Salt in the Flowerpot formation, a short distance below the Blaine formation, lies at a depth of about 450 feet in parts of Clark County, about 1,000 feet in Gray County, 950 feet in Seward County, 1,000 feet in Morton County, 1,250 feet in Stanton County, and 1,100 feet in Hamilton County. Although individually the salt beds are not thick, collectively they are of utmost, importance because locally the thickness of the salt changes abruptly, especially near margins of the deposits.

Beds forming approximately the lower 800 feet of Permian rocks in Kansas (rocks of the Wolfcampian Series) are mainly of marine origin; they are similar in many respects to the Pennsylvanian rocks that except locally lie conformably below. The lower Permian deposits and outcropping Pennsylvanian beds consist mostly of alternating layers of shale and limestone. There are a few sandstone and coal beds in the Permian, but lenticular or channel sandstone bodies make up a considerable part of the Pennsylvanian section, and coal is characteristic of most parts of the sequence. Coal mines in Cherokee rocks are common in the outcrop area in southeastern Kansas, and some now abandoned shafts reached Cherokee coal beds in the Leavenworth-Atchison area in northeastern Kansas. Younger coal beds are mined in Bourbon, Linn, and Osage Counties.

Divisions of Pennsylvanian rocks assigned to different series (Fig. 2) are separated, especially in the outcrop area, by unconformities that may represent lapses of considerable time in the record. Although lateral continuity of lithology and almost uniform thickness of stratigraphic units are characteristic of lower Permian and Pennsylvanian rocks in Kansas, abrupt changes are not uncommon (Jewett and Muilenburg, 1957).

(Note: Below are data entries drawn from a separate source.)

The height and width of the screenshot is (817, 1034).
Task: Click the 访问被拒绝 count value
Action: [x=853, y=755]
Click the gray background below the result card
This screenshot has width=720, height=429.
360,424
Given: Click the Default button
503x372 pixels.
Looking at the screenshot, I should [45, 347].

Lower Pennsylvanian rocks occur in the subsurface of the Hugoton Embayment in southwestern Kansas according to Moore (1949) and Thompson (1944). These rocks have been assigned to the Morrowan and Atokan Series principally on the basis of their fusulinid fauna. Moore (1949, p. 30) shows the general distribution of rocks of Morrowan and Atokan age encountered in wells. The pre-Desmoinesian rocks seemingly are marine and consist of alternating limestone and shale. The maximum thickness is about 850 feet (Moore and others, 1951, p. 102).

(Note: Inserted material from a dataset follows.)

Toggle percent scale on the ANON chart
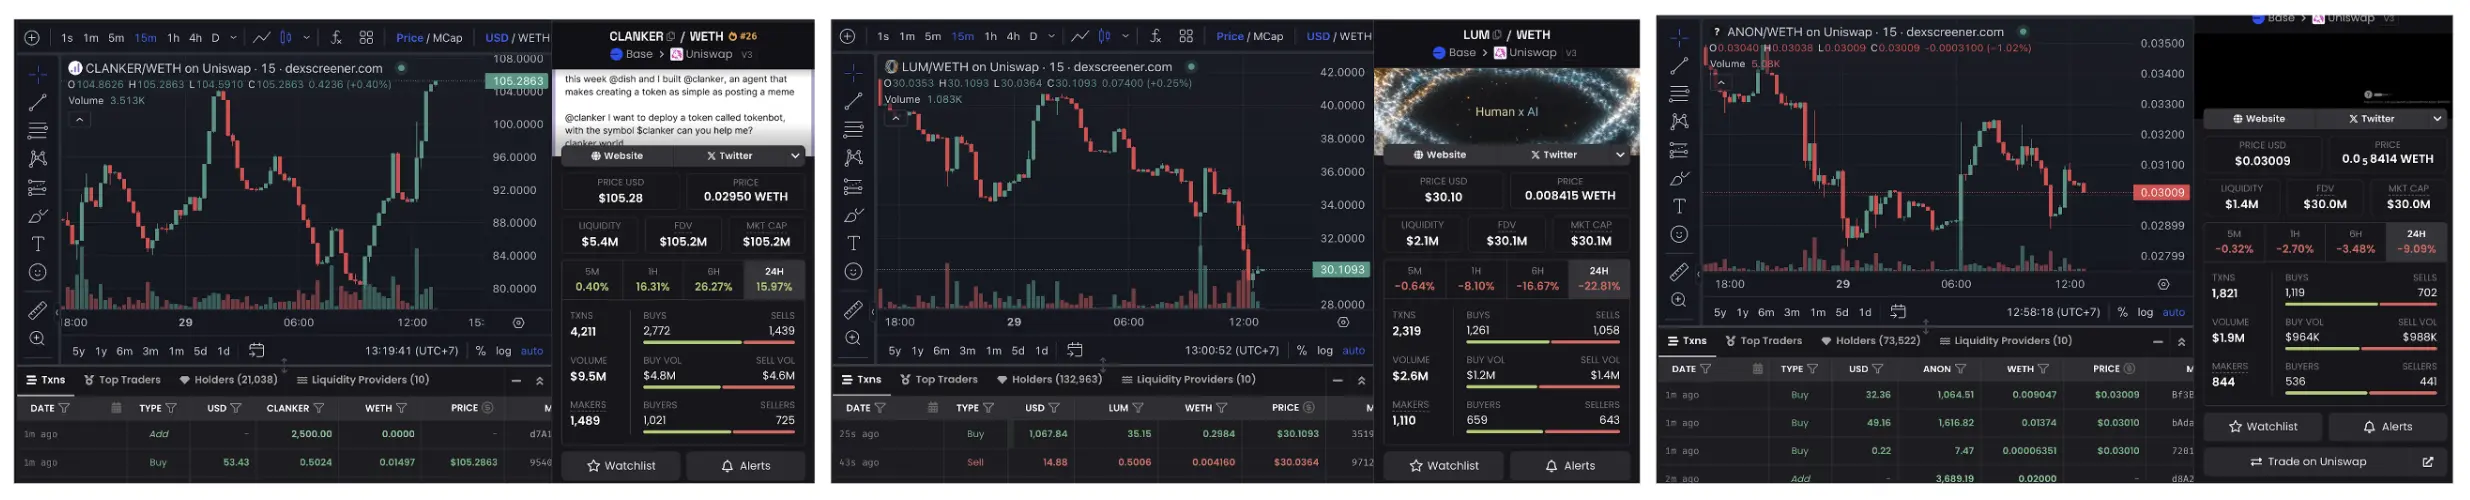Screen dimensions: 2470x500 click(2122, 312)
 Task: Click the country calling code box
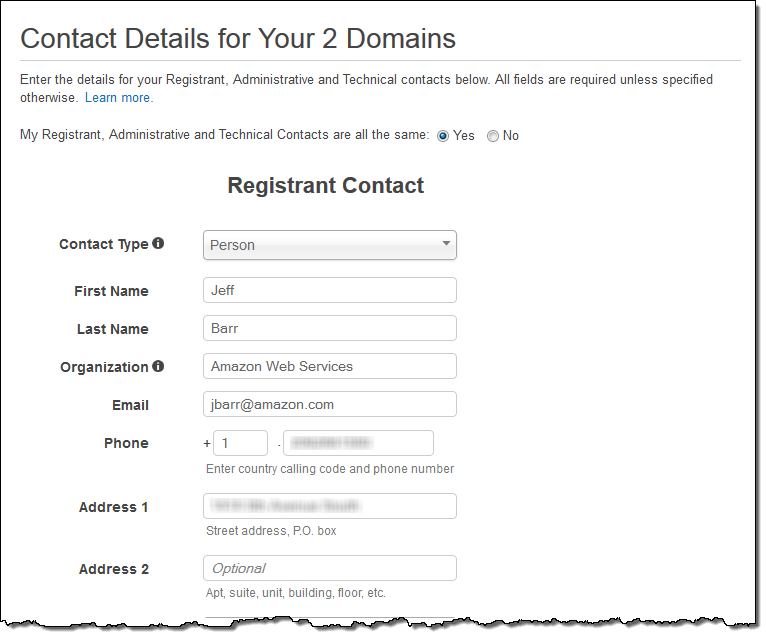[x=240, y=443]
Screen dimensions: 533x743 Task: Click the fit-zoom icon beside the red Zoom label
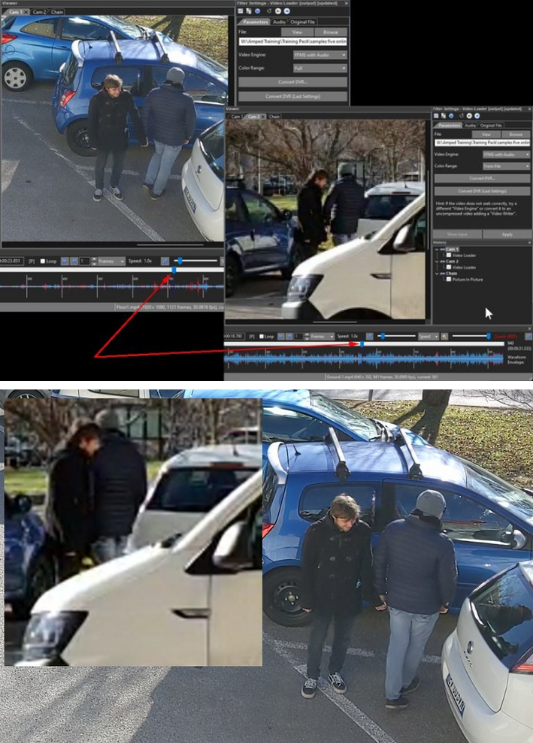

Other useful references on rocks of Permian and Pennsylvanian age include Howe (1956), Jewett (1954), Moore (1936), Moore, Frye, and Jewett (1944), Moore and others (1951a), O'Connor and others (1953, 1955), and Swineford (1955).

Mississippian Rocks

A small part of southeastern-most Kansas contains outcrops of Mississippian rocks, but strata of Mississippian age are widely exposed in neighboring areas. The outcrop area in extreme southeastern Kansas is part of the Tri-State zinc and lead mining district, where there are numerous underground workings. These rocks constitute a stratigraphic-structural division in Kansas and are commonly designated by drillers as "Mississippi lime". Mississippian rocks are characterized by the dominance of limestone in the deposits, and they are set apart structurally by prominent unconformities at the top and base. Most information about Mississippian rocks in Kansas has been obtained from well data, and it has been made known especially through the work of Lee (1939, 1940, 1943, 1956). The surface of Mississippian rocks in eastern Kansas is inclined gently westward but in northwestern Kansas is inclined southeastward. The greatest depression on the Mississippian surface is along the Oklahoma line in southwestern Kansas. Mississippian rocks are absent from crests of some major uplifts. Absence of some lower Mississippian formations may be due in part to nondeposition, but their thinning and complete removal from major structural features is the result of uplift and erosion prior to Pennsylvanian sedimentation. Thickness of Mississippian rocks exceeds 1,000 feet in southwestern Kansas; thickness of a few hundred feet is more common in the rest of the state.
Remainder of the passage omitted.